Playing like the pilot for a sitcom that attempts to meld Arrested Development with The Royal Tenenbaums, Barry Blaustein's Peep World takes a very long time to get to its best elements -- and then, just as it gets there, the credits roll.

The Meyerwitz family is a living, breathing case study in dysfunction, and the hatred, bitterness, and recriminations threaten to boil over as the clan gathers for the annual birthday party thrown in honor of unctuous patriarch Henry (Ron Rifkin), a wealthy construction baron. What has everyone on edge is the publication of "Peep World," a truthful, and thinly veiled, novel about their family's messed up lives written by youngest son Nathan (Ben Schwartz), an egomaniacal celebrity with a serious premature ejaculation problem. Dutiful oldest son Jack (Michael C. Hall) tries to plan the party while his architecture business is falling apart, black sheep Joel (Rainn Wilson) owes lots of scary people money, and bitchy Cheri (Sarah Silverman) plans a lawsuit against Nathan because of her portrayal in the book. As they all sit down for an expensive meal, the grown children start arguing with each other, until one of them finally finds the voice to confront their dad about his lackluster nurturing skills.

Clocking in at just about 80 minutes, Peep World takes a full hour to get us to that effectively disturbing dinner party, and sadly almost every scene before that climactic gathering feels like it belongs in a lazily written, supposedly edgy comedy -- the kind of series Showtime or HBO would air if it were sharper. Sequences like the disastrous public reading that Nathan performs right after an especially effective treatment for his medical issue, and Jack's wife catching him in a compromising position, work mostly because the actors are game, but the writing isn't imaginative enough to make us laugh at the grotesqueness or care about the characters.

However, the penultimate scene -- when everybody faces off at the table -- comes to life thanks in large part to the aggressively sour performance by Ron Rifkin.

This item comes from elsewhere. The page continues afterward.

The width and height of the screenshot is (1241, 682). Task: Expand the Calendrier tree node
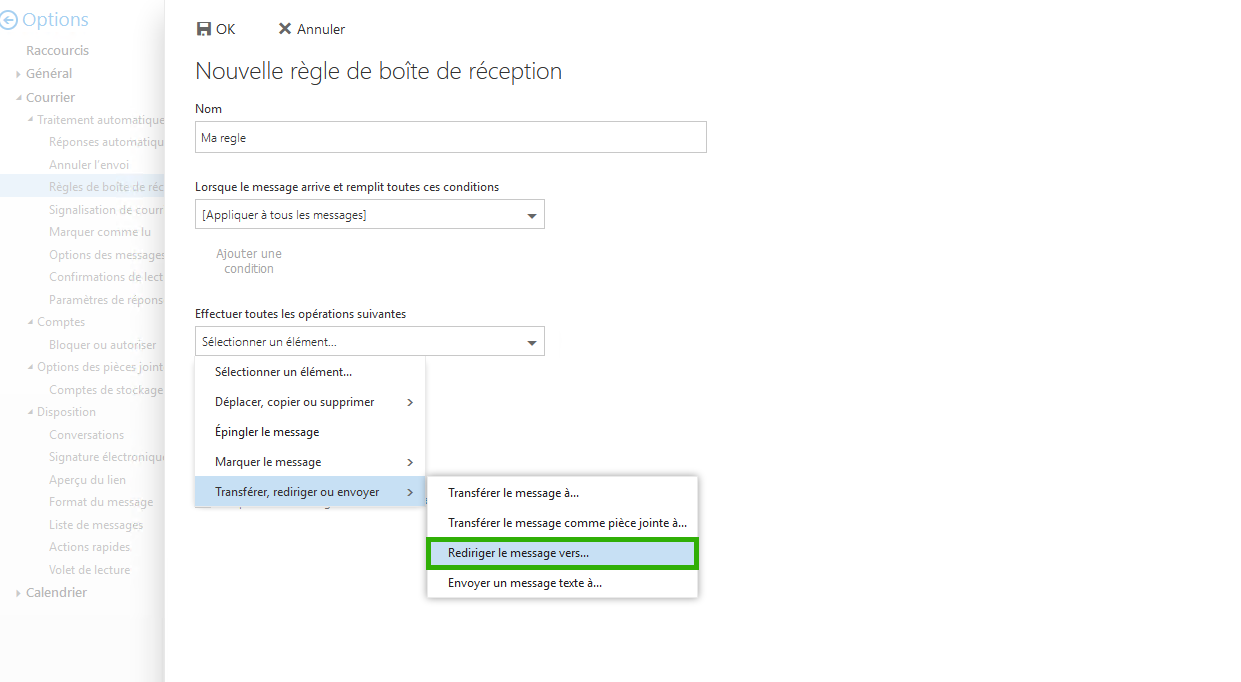[x=18, y=593]
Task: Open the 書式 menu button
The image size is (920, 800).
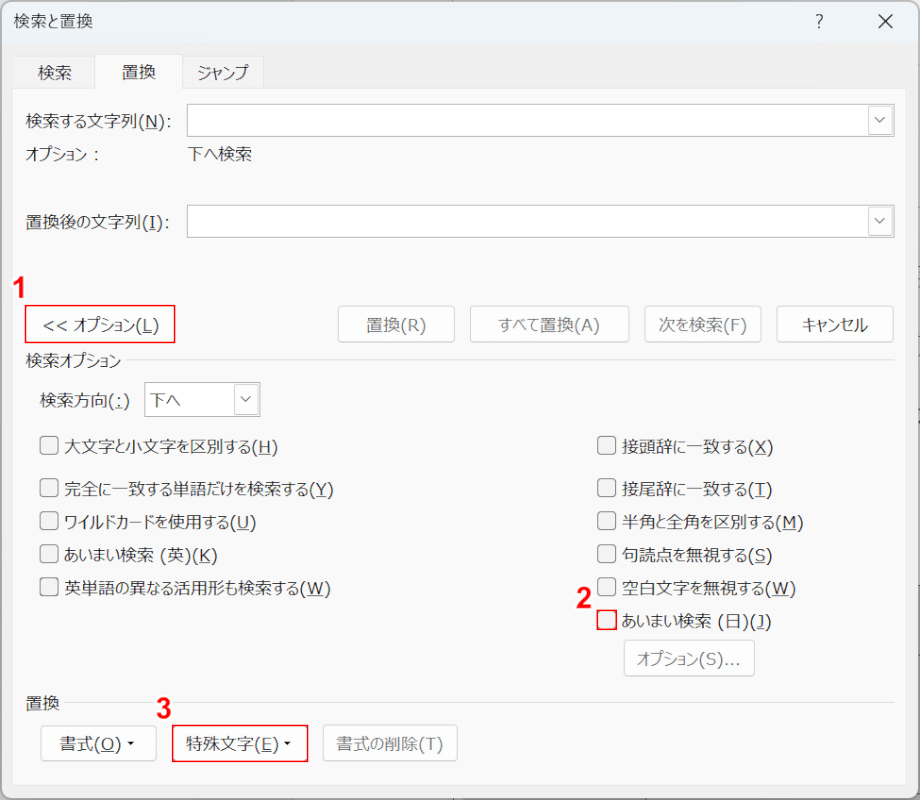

He turns Henry into such a formidable yet plausible beast that we actually start to forgive the kids their repulsive flaws and find ourselves caring about them. Rifkin and Hall dominate the very long sequence, but every one of the actors has at least one good moment, and Taraji P. Henson, playing Joel's empathetic girlfriend, gets several. For the 15 minutes or so of screen time during which this dinner from hell transpires, Peep World is a real movie. The rest of the time it feels like a TV pilot for a show that's wasting a very talented cast.